§ **WHAT IS BEING ASKED**: Lines from the one containing "Task: Switch to Edit mode icon" through the last line of the records below are to be repeated exactly.

§ **DATA**:

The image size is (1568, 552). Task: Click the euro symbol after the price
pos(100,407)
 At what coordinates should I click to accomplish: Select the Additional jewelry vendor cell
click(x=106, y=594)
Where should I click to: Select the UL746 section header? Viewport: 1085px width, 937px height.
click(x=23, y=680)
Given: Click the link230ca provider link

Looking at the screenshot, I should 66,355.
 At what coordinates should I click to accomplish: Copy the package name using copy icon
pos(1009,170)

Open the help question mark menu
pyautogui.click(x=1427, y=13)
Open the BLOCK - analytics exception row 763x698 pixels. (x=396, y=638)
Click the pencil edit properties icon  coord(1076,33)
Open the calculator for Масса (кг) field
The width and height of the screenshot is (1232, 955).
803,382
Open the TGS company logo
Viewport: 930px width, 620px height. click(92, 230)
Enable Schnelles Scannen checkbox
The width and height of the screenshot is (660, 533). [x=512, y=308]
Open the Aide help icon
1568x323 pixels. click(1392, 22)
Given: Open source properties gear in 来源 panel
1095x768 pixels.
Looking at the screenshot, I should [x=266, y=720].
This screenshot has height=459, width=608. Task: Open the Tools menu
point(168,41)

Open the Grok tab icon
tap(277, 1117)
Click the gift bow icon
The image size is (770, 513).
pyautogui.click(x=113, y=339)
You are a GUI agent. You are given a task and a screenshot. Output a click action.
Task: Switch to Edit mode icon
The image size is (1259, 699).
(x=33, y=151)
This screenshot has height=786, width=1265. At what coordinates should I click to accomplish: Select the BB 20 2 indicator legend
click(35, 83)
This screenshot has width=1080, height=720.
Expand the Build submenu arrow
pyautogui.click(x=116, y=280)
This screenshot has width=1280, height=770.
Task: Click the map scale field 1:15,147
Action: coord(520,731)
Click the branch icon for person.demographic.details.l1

§ **TASK RESPONSE**:
Task: Switch to Edit mode icon
The image size is (1259, 699).
(x=33, y=151)
This screenshot has height=786, width=1265. At what coordinates should I click to accomplish: Select the BB 20 2 indicator legend
click(35, 83)
This screenshot has width=1080, height=720.
Expand the Build submenu arrow
pyautogui.click(x=116, y=280)
This screenshot has width=1280, height=770.
Task: Click the map scale field 1:15,147
Action: coord(520,731)
Click the branch icon for person.demographic.details.l1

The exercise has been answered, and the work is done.